I thought that a developer status will autosave me either from malware or from being babysitted, but then [1] happened. No matter how hard I tried to start that binary, OSX didn't allow me to do that. Damn OS which knows better, who do yo think you are? Did you see checksums, site certs, my competence, my willpower? I thought that it must be something with a build process that transmission uses, some signature didn't get into the bundle, etc, and went to their forum for help, while trying to self-sign that app and to reduce the system protection level in a console. As I found out later, that was yet another snafu that happens with transmission every few years, and it's not that it is a particularly small or inactive project.

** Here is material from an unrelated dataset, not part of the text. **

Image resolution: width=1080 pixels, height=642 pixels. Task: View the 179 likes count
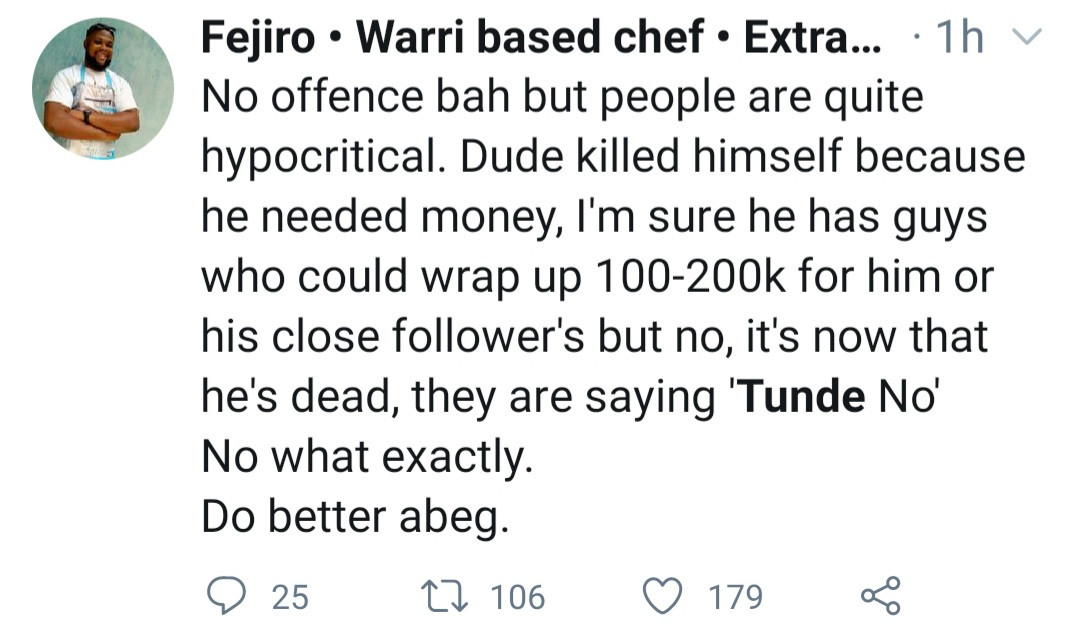tap(735, 598)
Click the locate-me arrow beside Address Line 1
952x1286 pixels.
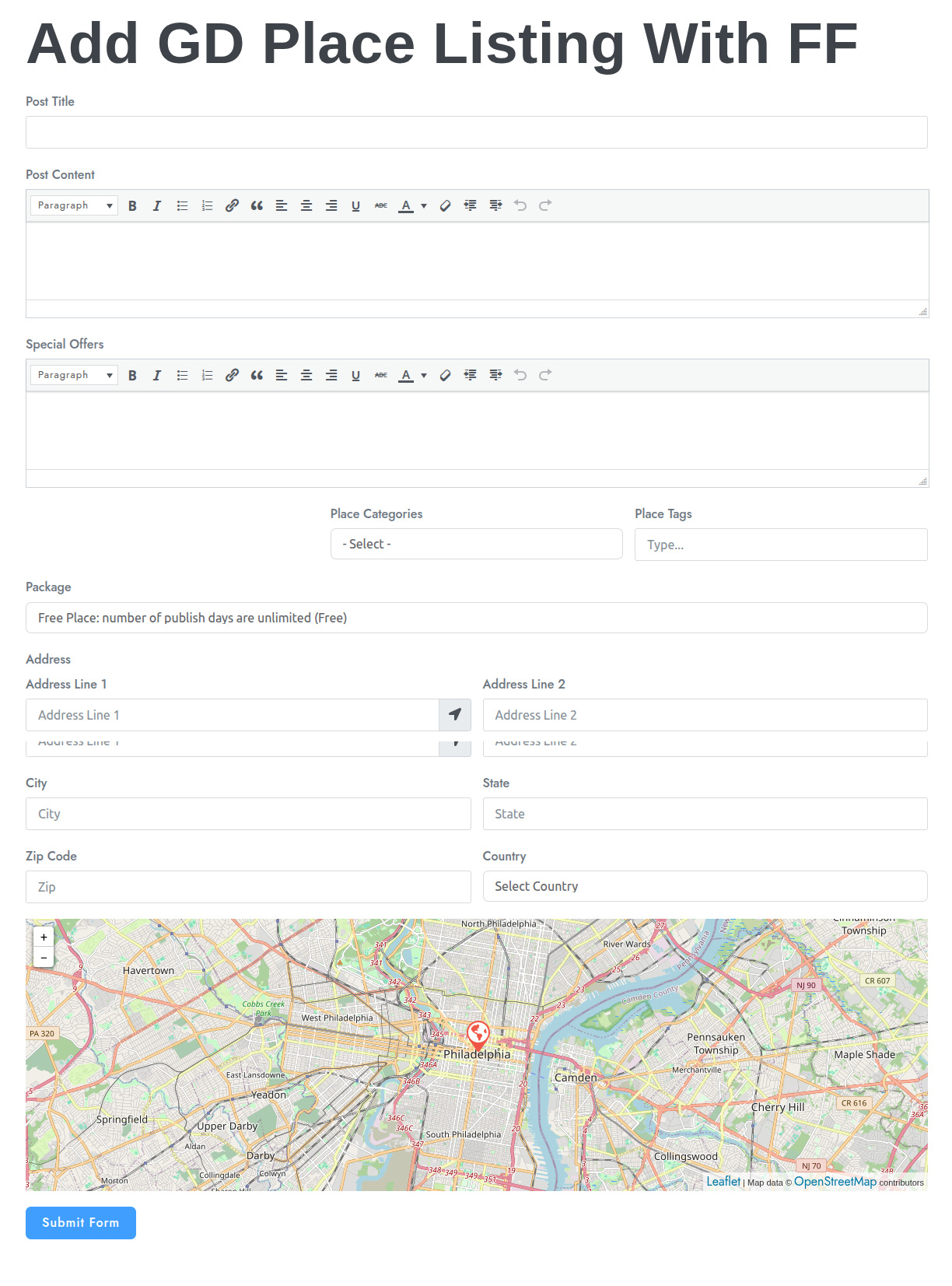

Moral of the story is, if you want to protect your users, you have to bring some level of inconvenience and frustration to them. Or be sure that I will run that malware no matter what you say.
Since you mentioned self-signing, I always laugh whenever I see people mention this on threads related to iOS apps and "being able to use your own software". These self-signed apps last for only 7 days before it expires, and then it needs to be sideloaded again with another self-signing, otherwise you can't run the app.
Being required to load your app every 7 days is such a major pain in the ass. Does anyone actually think that sideloading/self-signing is a realistic and viable way to build your own software stack (that can also be shared with other people) on an iOS device? It's obvious that this mechanism is only for development environments and the intention is that the app will eventually be signed with the $99/year version.
Yeah I read the forum expecting to find a false positive but then it turns out the build included malware and the OS worked as expected to identify it?
There seems to be a trend in the US society today to error more on the side of safety than liberty than I've seen ever before. Particularly, this is a change in the tech community which has been a bastion in the fight for individual freedoms since I've been alive.
In the end, when you make that bargain at the levels we are making it today, the safety is only temporary but the damage to liberty is unrecoverable without starting over.
It's a bad bargain.
To be clear of straw men, I'm not saying that individuals (not groups) who have personally demonstrated bad behavior should have complete freedom to repeat such acts. This argument is, and always has been, about pre-emptive actions against the innocent in the name of safety.
Most people would hypothetically eagerly trade a miniscule amount of freedom for a massive amount of security, because it'd be a good deal.
You're welcome to be an ideologue and paint the world in black and white of course, but more people will try to assess the tradeoffs and have some appreciation for nuance.
Obligatory disclaimer: I'm a staunch supporter of open source software and don't own any Apple devices because of it, but I do appreciate and understand why a company or an individual would want to have a device with a more locked down ecosystem.
The majority of people is fine living their lives as to ensure to destruction of all organized human life on the planet, just when it comes to the climate. Thinking of history, all the darkest hours of it involve a majority thinking they're right automatically, by virtue of being the majority, and persecuting minorities, or doing all sorts of stuff that in hindsight is just evil, embarrassing and gross.
> Free thought requires free media. Free media requires free technology. We require ethical treatment when we go to read, to write, to listen and to watch. Those are the hallmarks of our politics. We need to keep those politics until we die. Because if we don’t, something else will die. Something so precious that many, many of our fathers and mothers gave their life for it. Something so precious, that we understood it to define what it meant to be human; it will die.
-- Eben Moglen
If people don't understand that it takes away from them, not from the importance of the issue.
But they had a choice. You can always build a pc with linux/uac=0 or buy it from those who know how to do that. Aren't you conflating freedom with everyone living the way you want? And with uninformed choices, which nobody has to inform. And with ecosystems that do [not] fit your particular views. As a conscious informed user myself, and after experimenting, I tend to choose some of Apple's products. Not Apple's as a company, but as an idea of how things should work. You do not take my freedom to be able to do that, do you? Remember that all that Apple has is what their customers chose to give them. You cannot just go and blame them for getting what they want, based on some freedom morals that weren't even trampled for them. Hardware and software that is free in many regard is still there. Don't you think that you just blame people for their choice?
Moral of the story is, if you want to protect your users, you have to bring some level of inconvenience and frustration to them. Or be sure that I will run that malware no matter what you say.